Your objective |
The entries below must be returned exactly as they stand.
##### Source data #####
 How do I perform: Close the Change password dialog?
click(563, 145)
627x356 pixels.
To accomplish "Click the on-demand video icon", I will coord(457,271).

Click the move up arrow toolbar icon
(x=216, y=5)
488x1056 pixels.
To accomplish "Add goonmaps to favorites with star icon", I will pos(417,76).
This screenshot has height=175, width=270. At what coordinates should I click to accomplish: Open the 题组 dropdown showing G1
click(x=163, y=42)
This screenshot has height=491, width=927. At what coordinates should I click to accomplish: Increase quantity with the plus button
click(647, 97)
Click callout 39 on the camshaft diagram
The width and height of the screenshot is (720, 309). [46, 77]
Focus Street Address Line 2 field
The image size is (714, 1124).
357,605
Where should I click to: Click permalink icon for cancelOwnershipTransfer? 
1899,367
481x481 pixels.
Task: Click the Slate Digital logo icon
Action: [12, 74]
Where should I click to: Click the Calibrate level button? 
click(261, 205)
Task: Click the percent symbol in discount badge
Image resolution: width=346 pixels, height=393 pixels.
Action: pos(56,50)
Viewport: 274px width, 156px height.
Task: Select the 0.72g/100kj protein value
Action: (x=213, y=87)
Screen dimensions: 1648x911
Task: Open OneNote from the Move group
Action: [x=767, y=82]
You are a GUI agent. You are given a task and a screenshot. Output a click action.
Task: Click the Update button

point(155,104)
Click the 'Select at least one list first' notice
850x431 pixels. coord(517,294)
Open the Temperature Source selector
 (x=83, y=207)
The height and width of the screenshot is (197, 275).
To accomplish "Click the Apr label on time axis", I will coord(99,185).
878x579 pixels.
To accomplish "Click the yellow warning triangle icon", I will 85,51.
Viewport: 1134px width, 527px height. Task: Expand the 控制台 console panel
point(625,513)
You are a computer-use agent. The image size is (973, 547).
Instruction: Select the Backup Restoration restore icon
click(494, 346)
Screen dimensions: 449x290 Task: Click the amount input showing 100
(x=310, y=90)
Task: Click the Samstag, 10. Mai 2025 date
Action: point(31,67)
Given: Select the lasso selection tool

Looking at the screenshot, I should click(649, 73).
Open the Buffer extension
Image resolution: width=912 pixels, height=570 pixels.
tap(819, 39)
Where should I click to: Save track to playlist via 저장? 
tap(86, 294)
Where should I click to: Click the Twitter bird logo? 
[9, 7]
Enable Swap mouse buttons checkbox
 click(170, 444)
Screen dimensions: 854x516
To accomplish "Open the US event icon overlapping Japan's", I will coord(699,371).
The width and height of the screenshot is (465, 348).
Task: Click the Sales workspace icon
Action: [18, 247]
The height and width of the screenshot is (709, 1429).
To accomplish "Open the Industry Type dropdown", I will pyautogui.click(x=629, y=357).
#####
Completed exercise |
 How do I perform: Close the Change password dialog?
click(563, 145)
627x356 pixels.
To accomplish "Click the on-demand video icon", I will coord(457,271).

Click the move up arrow toolbar icon
(x=216, y=5)
488x1056 pixels.
To accomplish "Add goonmaps to favorites with star icon", I will pos(417,76).
This screenshot has height=175, width=270. At what coordinates should I click to accomplish: Open the 题组 dropdown showing G1
click(x=163, y=42)
This screenshot has height=491, width=927. At what coordinates should I click to accomplish: Increase quantity with the plus button
click(647, 97)
Click callout 39 on the camshaft diagram
The width and height of the screenshot is (720, 309). [46, 77]
Focus Street Address Line 2 field
The image size is (714, 1124).
357,605
Where should I click to: Click permalink icon for cancelOwnershipTransfer? 
1899,367
481x481 pixels.
Task: Click the Slate Digital logo icon
Action: [12, 74]
Where should I click to: Click the Calibrate level button? 
click(261, 205)
Task: Click the percent symbol in discount badge
Image resolution: width=346 pixels, height=393 pixels.
Action: pos(56,50)
Viewport: 274px width, 156px height.
Task: Select the 0.72g/100kj protein value
Action: (x=213, y=87)
Screen dimensions: 1648x911
Task: Open OneNote from the Move group
Action: [x=767, y=82]
You are a GUI agent. You are given a task and a screenshot. Output a click action.
Task: Click the Update button

point(155,104)
Click the 'Select at least one list first' notice
850x431 pixels. coord(517,294)
Open the Temperature Source selector
 (x=83, y=207)
The height and width of the screenshot is (197, 275).
To accomplish "Click the Apr label on time axis", I will coord(99,185).
878x579 pixels.
To accomplish "Click the yellow warning triangle icon", I will 85,51.
Viewport: 1134px width, 527px height. Task: Expand the 控制台 console panel
point(625,513)
You are a computer-use agent. The image size is (973, 547).
Instruction: Select the Backup Restoration restore icon
click(494, 346)
Screen dimensions: 449x290 Task: Click the amount input showing 100
(x=310, y=90)
Task: Click the Samstag, 10. Mai 2025 date
Action: point(31,67)
Given: Select the lasso selection tool

Looking at the screenshot, I should click(649, 73).
Open the Buffer extension
Image resolution: width=912 pixels, height=570 pixels.
tap(819, 39)
Where should I click to: Save track to playlist via 저장? 
tap(86, 294)
Where should I click to: Click the Twitter bird logo? 
[9, 7]
Enable Swap mouse buttons checkbox
 click(170, 444)
Screen dimensions: 854x516
To accomplish "Open the US event icon overlapping Japan's", I will coord(699,371).
The width and height of the screenshot is (465, 348).
Task: Click the Sales workspace icon
Action: [18, 247]
The height and width of the screenshot is (709, 1429).
To accomplish "Open the Industry Type dropdown", I will pyautogui.click(x=629, y=357).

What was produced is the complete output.